Cyclization of substituted thiosemicarbazones with a-bromo-4-cyanoacetophenone allows rapid singlestep sustainable syntheses of 4-cyanophenyl-2-hydrazinylthiazoles libraries (30 examples, 66-79%). All show anticancer efficacy against HCT-116 and MCF-7 carcinoma cell lines with the majority being more active than cisplatin positive controls. The compounds 2-(2-(2-hydroxy-3-methylbenzylidene) hydrazinyl)-4-(4-cyanophenyl)thiazole (3f) and 2-(2-((pentafluorophenyl)methylene)-hydrazinyl)-4-(4-cyanophenyl)thiazole (3a ') show optimal GI50 values (1.0 +/- 0.1 mM and 1.7 +/- 0.3 mM) against MCF-7 breast cancer cells. Against colorectal carcinoma HCT-116 cells, (2-(2-(3-bromothiophen-2-yl) methylene)hydrazinyl)-4-(4-cyanophenyl)thiazole (3b '), 2-(2-(2-hydroxy-3-methylbenzylidene) hydrazinyl)-4-(4-cyanophenyl)thiazole (3f), 2-(2-(2,6-dichlorobenzylidene)hydrazinyl)-4-(4-cyanophenyl) thiazole (3n) and 2-(2-(1-(4-fluorophenyl)ethylidene)hydrazinyl)-4-(4-cyanophenyl)thiazole (3w) are the most active (GI50 values: 1.6 +/- 0.2, 1.6 +/- 0.1, 1.1 +/- 0.5 and 1.5 +/- 0.8 mM respectively).

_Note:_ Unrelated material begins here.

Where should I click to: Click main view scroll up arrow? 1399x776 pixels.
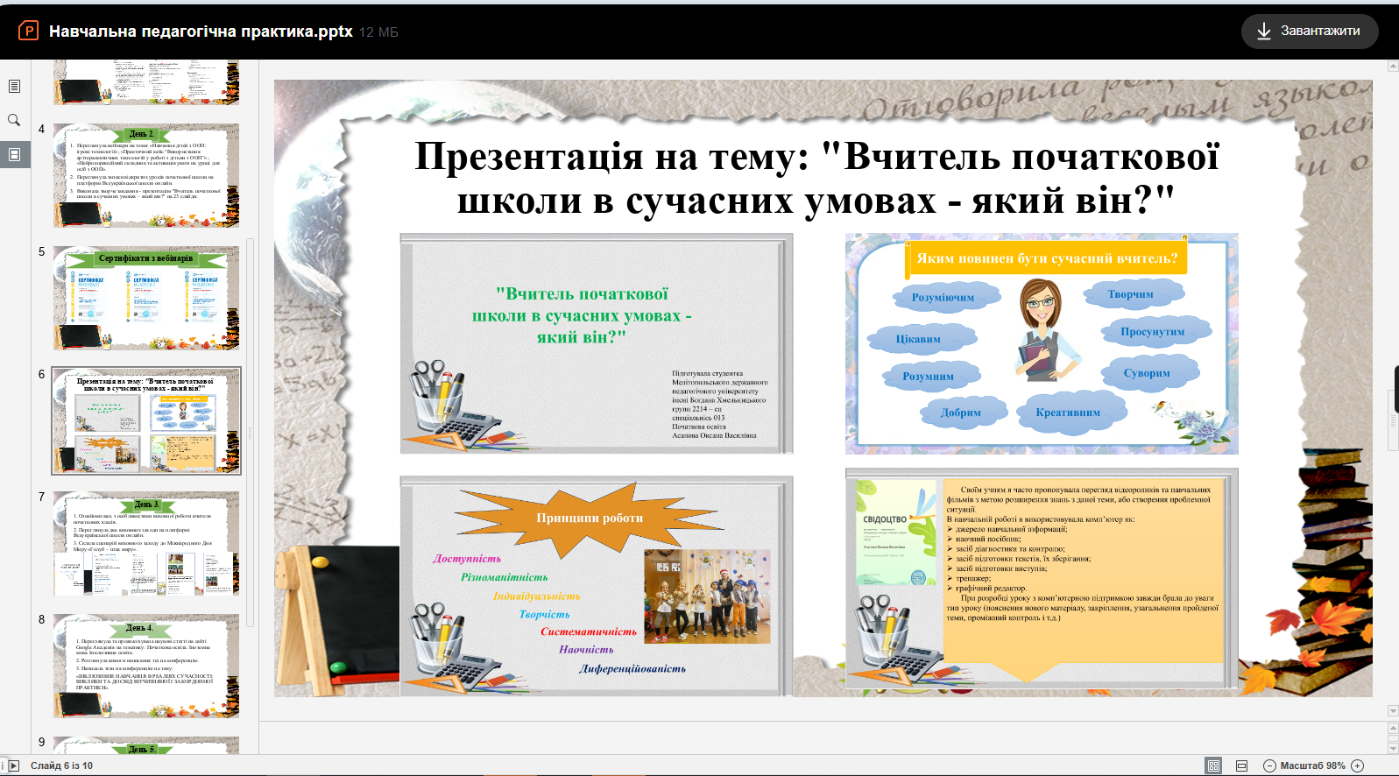[x=1393, y=67]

Control studies with MRC-5 cells indicate appreciable selectivity towards the cancer cells targeted. Significant (p < 0.005) growth inhibition and cytotoxicity effects for the thiazoles 3 were corroborated by cell count and clonogenic assays using the same cancer cell lines at 5 and 10 mM agent concentrations. Cell cycle, caspase activation and Western blot assays demonstrated that compounds 3b ' and 3f induce cancer cell death via caspase-dependent apoptosis. The combination of straight forward synthesis and high activity makes the thiazoles 3 an interesting lead for further development.